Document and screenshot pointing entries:
-- start --

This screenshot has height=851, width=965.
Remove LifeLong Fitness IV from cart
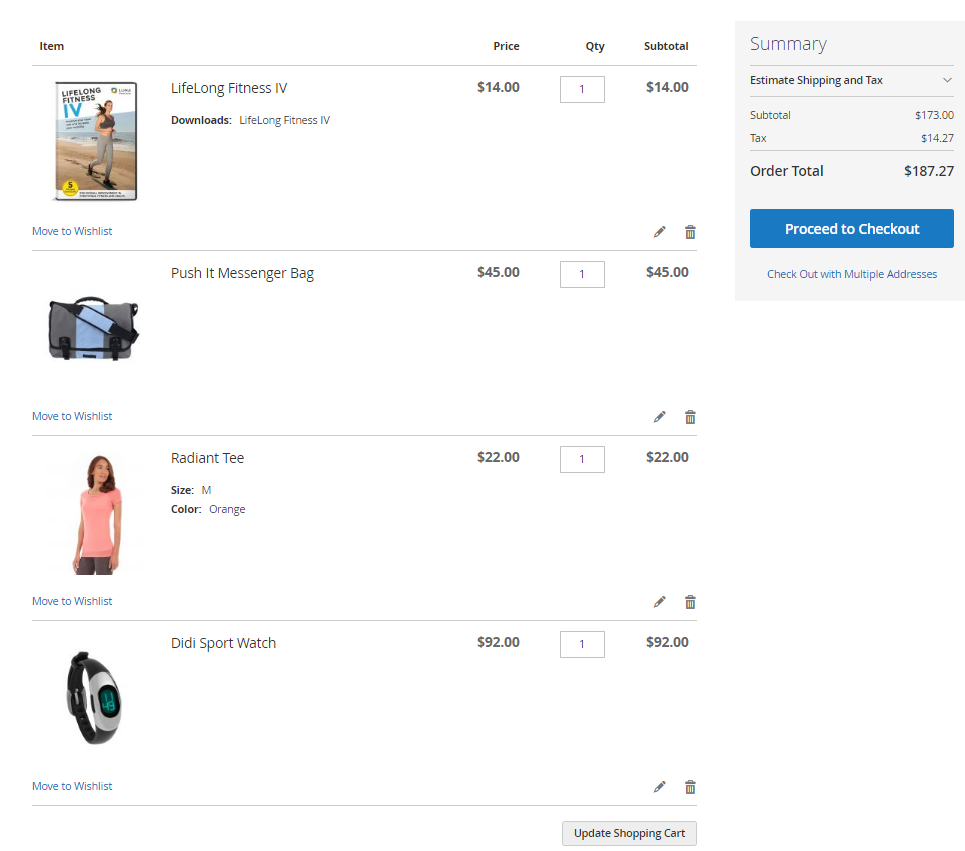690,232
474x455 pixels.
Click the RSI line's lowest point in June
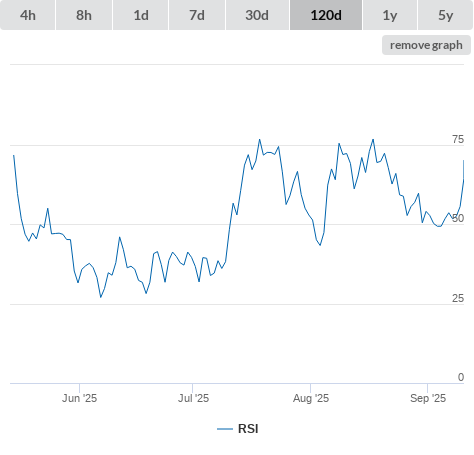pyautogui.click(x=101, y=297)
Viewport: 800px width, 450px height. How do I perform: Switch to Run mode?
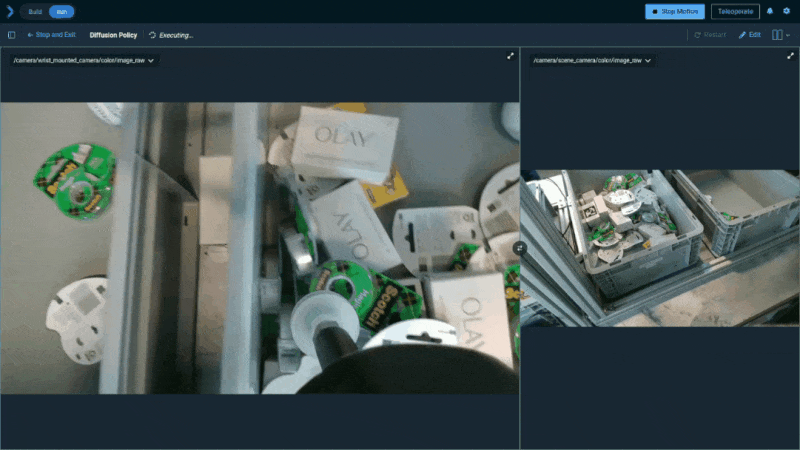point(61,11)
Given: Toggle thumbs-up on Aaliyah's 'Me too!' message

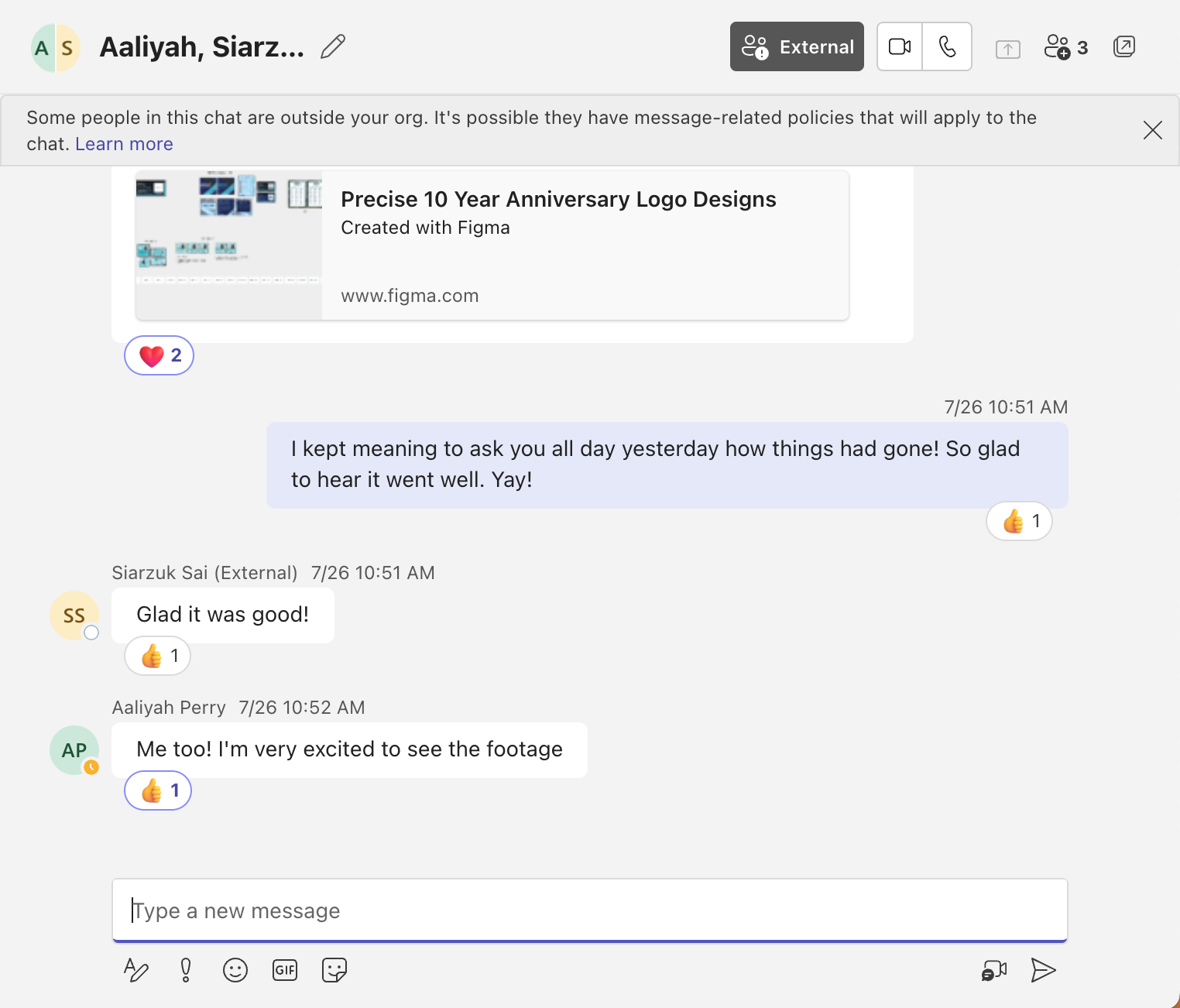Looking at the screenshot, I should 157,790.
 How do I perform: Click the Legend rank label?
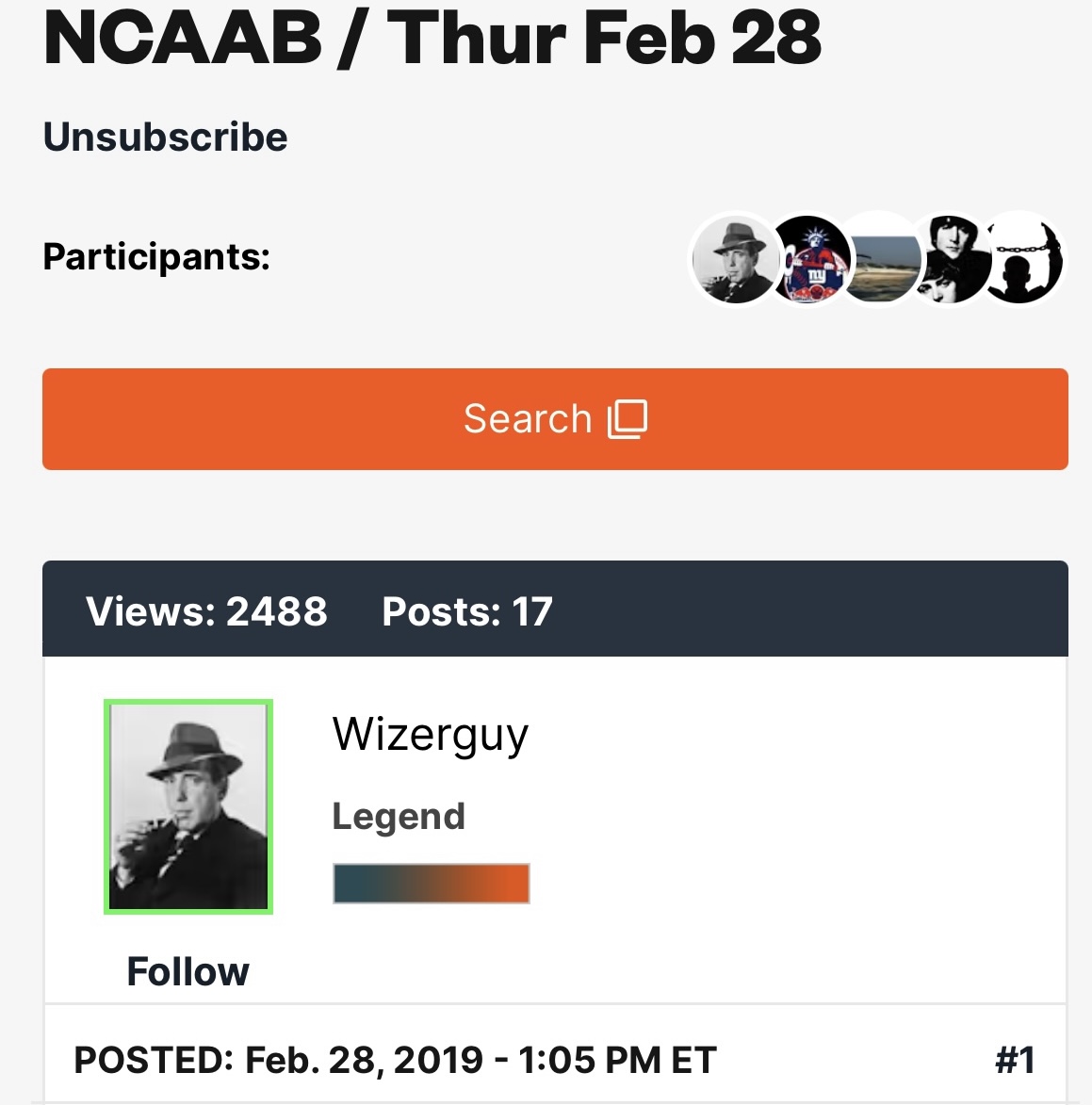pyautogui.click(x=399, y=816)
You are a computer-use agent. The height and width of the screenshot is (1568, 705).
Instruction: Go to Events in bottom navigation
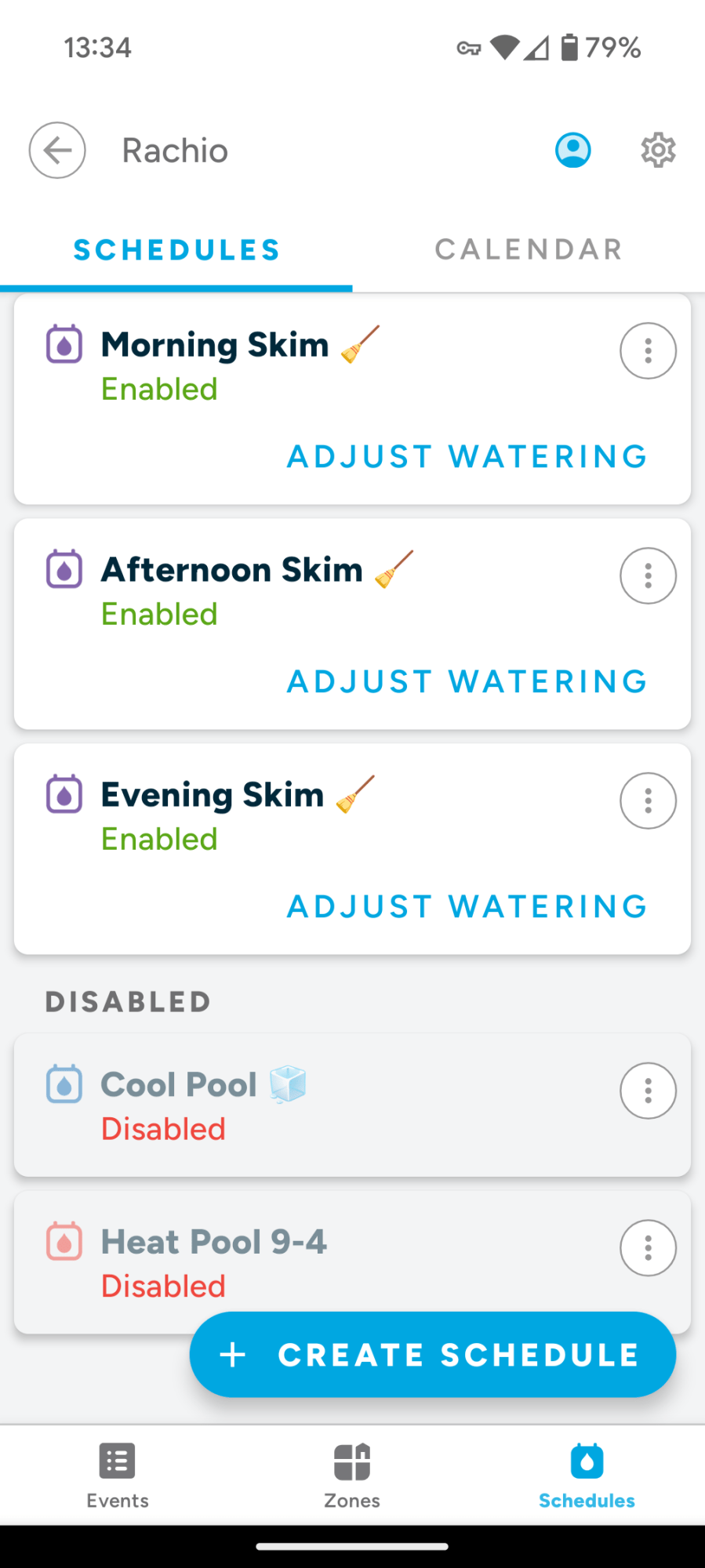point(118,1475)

-- end --

> SHORT EXERCISE
Write out everything from the line containing "Viewport: 800px width, 450px" down to the end of the material, word for word, and leave the pictures out of your answer.

> IN RESPONSE
Viewport: 800px width, 450px height. How do I perform: Switch to Run mode?
point(61,11)
Given: Toggle thumbs-up on Aaliyah's 'Me too!' message

Looking at the screenshot, I should 157,790.
 How do I perform: Click the Legend rank label?
pyautogui.click(x=399, y=816)
You are a computer-use agent. The height and width of the screenshot is (1568, 705).
Instruction: Go to Events in bottom navigation
point(118,1475)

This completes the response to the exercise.